Saved entries
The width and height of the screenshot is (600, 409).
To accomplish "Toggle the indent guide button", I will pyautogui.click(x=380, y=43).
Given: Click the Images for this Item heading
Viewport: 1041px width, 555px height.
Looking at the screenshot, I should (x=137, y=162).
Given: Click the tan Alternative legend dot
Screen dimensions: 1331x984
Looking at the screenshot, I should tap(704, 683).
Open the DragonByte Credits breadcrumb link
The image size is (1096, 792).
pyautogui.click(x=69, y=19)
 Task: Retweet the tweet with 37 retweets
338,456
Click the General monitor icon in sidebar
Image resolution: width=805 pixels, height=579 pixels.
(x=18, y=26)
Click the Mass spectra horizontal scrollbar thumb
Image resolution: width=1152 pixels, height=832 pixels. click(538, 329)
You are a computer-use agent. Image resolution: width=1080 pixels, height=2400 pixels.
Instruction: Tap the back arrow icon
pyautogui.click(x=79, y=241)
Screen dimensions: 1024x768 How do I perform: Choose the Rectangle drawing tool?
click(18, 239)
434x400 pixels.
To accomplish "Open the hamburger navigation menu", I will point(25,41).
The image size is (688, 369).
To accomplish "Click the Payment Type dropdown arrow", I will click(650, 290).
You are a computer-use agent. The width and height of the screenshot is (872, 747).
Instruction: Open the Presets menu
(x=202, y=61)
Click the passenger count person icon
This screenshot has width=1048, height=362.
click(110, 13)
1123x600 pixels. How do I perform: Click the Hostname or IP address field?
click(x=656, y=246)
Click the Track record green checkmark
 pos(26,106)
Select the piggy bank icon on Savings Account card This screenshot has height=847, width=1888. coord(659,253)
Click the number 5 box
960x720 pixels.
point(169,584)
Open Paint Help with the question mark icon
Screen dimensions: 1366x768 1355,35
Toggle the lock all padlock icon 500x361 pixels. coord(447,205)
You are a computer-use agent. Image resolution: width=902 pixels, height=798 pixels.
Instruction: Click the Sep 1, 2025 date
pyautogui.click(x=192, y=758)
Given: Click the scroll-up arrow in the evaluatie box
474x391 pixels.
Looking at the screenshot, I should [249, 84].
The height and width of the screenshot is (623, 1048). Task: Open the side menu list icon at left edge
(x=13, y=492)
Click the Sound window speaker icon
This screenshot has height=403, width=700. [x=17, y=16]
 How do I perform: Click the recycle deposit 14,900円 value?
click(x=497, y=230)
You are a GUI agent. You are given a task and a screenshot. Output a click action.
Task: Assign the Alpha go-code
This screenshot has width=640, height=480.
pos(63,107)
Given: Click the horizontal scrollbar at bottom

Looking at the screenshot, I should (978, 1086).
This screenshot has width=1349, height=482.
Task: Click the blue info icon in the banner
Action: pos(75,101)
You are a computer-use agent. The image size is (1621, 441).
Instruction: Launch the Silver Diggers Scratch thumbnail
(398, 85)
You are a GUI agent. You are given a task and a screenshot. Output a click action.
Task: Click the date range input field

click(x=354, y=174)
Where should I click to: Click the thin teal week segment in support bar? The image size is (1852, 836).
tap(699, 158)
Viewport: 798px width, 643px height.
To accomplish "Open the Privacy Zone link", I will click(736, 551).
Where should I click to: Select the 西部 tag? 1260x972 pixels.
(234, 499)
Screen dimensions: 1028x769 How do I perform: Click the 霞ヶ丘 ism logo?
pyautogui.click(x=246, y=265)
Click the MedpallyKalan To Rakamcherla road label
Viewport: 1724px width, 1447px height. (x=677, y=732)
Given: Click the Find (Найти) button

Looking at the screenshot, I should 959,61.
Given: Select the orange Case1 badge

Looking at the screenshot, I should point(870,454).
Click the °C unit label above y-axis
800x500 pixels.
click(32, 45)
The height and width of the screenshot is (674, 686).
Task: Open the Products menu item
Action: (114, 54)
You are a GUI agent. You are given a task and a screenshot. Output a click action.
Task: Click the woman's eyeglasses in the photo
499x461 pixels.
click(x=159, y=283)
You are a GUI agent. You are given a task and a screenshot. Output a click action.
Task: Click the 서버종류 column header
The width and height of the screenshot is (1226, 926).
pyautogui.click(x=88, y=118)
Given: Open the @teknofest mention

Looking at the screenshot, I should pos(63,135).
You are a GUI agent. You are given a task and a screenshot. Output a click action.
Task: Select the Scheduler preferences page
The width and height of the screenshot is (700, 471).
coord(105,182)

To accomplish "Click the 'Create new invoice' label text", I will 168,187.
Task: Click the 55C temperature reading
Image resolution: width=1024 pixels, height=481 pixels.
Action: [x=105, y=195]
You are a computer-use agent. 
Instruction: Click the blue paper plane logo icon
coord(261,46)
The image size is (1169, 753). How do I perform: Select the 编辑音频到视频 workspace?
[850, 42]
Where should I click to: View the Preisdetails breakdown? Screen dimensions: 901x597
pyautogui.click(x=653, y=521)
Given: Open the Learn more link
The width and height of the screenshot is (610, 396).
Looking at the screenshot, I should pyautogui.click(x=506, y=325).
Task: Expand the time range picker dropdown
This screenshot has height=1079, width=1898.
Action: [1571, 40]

Problem:
Each line of the data is to be transcribed exactly.

Solution for this problem:
The width and height of the screenshot is (600, 409).
To accomplish "Toggle the indent guide button", I will pyautogui.click(x=380, y=43).
Given: Click the Images for this Item heading
Viewport: 1041px width, 555px height.
Looking at the screenshot, I should (x=137, y=162).
Given: Click the tan Alternative legend dot
Screen dimensions: 1331x984
Looking at the screenshot, I should tap(704, 683).
Open the DragonByte Credits breadcrumb link
The image size is (1096, 792).
pyautogui.click(x=69, y=19)
 Task: Retweet the tweet with 37 retweets
338,456
Click the General monitor icon in sidebar
Image resolution: width=805 pixels, height=579 pixels.
(x=18, y=26)
Click the Mass spectra horizontal scrollbar thumb
Image resolution: width=1152 pixels, height=832 pixels. click(538, 329)
You are a computer-use agent. Image resolution: width=1080 pixels, height=2400 pixels.
Instruction: Tap the back arrow icon
pyautogui.click(x=79, y=241)
Screen dimensions: 1024x768 How do I perform: Choose the Rectangle drawing tool?
click(18, 239)
434x400 pixels.
To accomplish "Open the hamburger navigation menu", I will point(25,41).
The image size is (688, 369).
To accomplish "Click the Payment Type dropdown arrow", I will click(650, 290).
You are a computer-use agent. The width and height of the screenshot is (872, 747).
Instruction: Open the Presets menu
(x=202, y=61)
Click the passenger count person icon
This screenshot has width=1048, height=362.
click(110, 13)
1123x600 pixels. How do I perform: Click the Hostname or IP address field?
click(x=656, y=246)
Click the Track record green checkmark
 pos(26,106)
Select the piggy bank icon on Savings Account card This screenshot has height=847, width=1888. coord(659,253)
Click the number 5 box
960x720 pixels.
point(169,584)
Open Paint Help with the question mark icon
Screen dimensions: 1366x768 1355,35
Toggle the lock all padlock icon 500x361 pixels. coord(447,205)
You are a computer-use agent. Image resolution: width=902 pixels, height=798 pixels.
Instruction: Click the Sep 1, 2025 date
pyautogui.click(x=192, y=758)
Given: Click the scroll-up arrow in the evaluatie box
474x391 pixels.
Looking at the screenshot, I should [249, 84].
The height and width of the screenshot is (623, 1048). Task: Open the side menu list icon at left edge
(x=13, y=492)
Click the Sound window speaker icon
This screenshot has height=403, width=700. [x=17, y=16]
 How do I perform: Click the recycle deposit 14,900円 value?
click(x=497, y=230)
You are a GUI agent. You are given a task and a screenshot. Output a click action.
Task: Assign the Alpha go-code
This screenshot has width=640, height=480.
pos(63,107)
Given: Click the horizontal scrollbar at bottom

Looking at the screenshot, I should (978, 1086).
This screenshot has width=1349, height=482.
Task: Click the blue info icon in the banner
Action: pos(75,101)
You are a computer-use agent. The image size is (1621, 441).
Instruction: Launch the Silver Diggers Scratch thumbnail
(398, 85)
You are a GUI agent. You are given a task and a screenshot. Output a click action.
Task: Click the date range input field

click(x=354, y=174)
Where should I click to: Click the thin teal week segment in support bar? The image size is (1852, 836).
tap(699, 158)
Viewport: 798px width, 643px height.
To accomplish "Open the Privacy Zone link", I will click(736, 551).
Where should I click to: Select the 西部 tag? 1260x972 pixels.
(234, 499)
Screen dimensions: 1028x769 How do I perform: Click the 霞ヶ丘 ism logo?
pyautogui.click(x=246, y=265)
Click the MedpallyKalan To Rakamcherla road label
Viewport: 1724px width, 1447px height. (x=677, y=732)
Given: Click the Find (Найти) button

Looking at the screenshot, I should 959,61.
Given: Select the orange Case1 badge

Looking at the screenshot, I should point(870,454).
Click the °C unit label above y-axis
800x500 pixels.
click(32, 45)
The height and width of the screenshot is (674, 686).
Task: Open the Products menu item
Action: (114, 54)
You are a GUI agent. You are given a task and a screenshot. Output a click action.
Task: Click the woman's eyeglasses in the photo
499x461 pixels.
click(x=159, y=283)
You are a GUI agent. You are given a task and a screenshot. Output a click action.
Task: Click the 서버종류 column header
The width and height of the screenshot is (1226, 926).
pyautogui.click(x=88, y=118)
Given: Open the @teknofest mention

Looking at the screenshot, I should pos(63,135).
You are a GUI agent. You are given a task and a screenshot. Output a click action.
Task: Select the Scheduler preferences page
The width and height of the screenshot is (700, 471).
coord(105,182)

To accomplish "Click the 'Create new invoice' label text", I will 168,187.
Task: Click the 55C temperature reading
Image resolution: width=1024 pixels, height=481 pixels.
Action: [x=105, y=195]
You are a computer-use agent. 
Instruction: Click the blue paper plane logo icon
coord(261,46)
The image size is (1169, 753). How do I perform: Select the 编辑音频到视频 workspace?
[850, 42]
Where should I click to: View the Preisdetails breakdown? Screen dimensions: 901x597
pyautogui.click(x=653, y=521)
Given: Open the Learn more link
The width and height of the screenshot is (610, 396).
Looking at the screenshot, I should pyautogui.click(x=506, y=325).
Task: Expand the time range picker dropdown
This screenshot has height=1079, width=1898.
Action: [1571, 40]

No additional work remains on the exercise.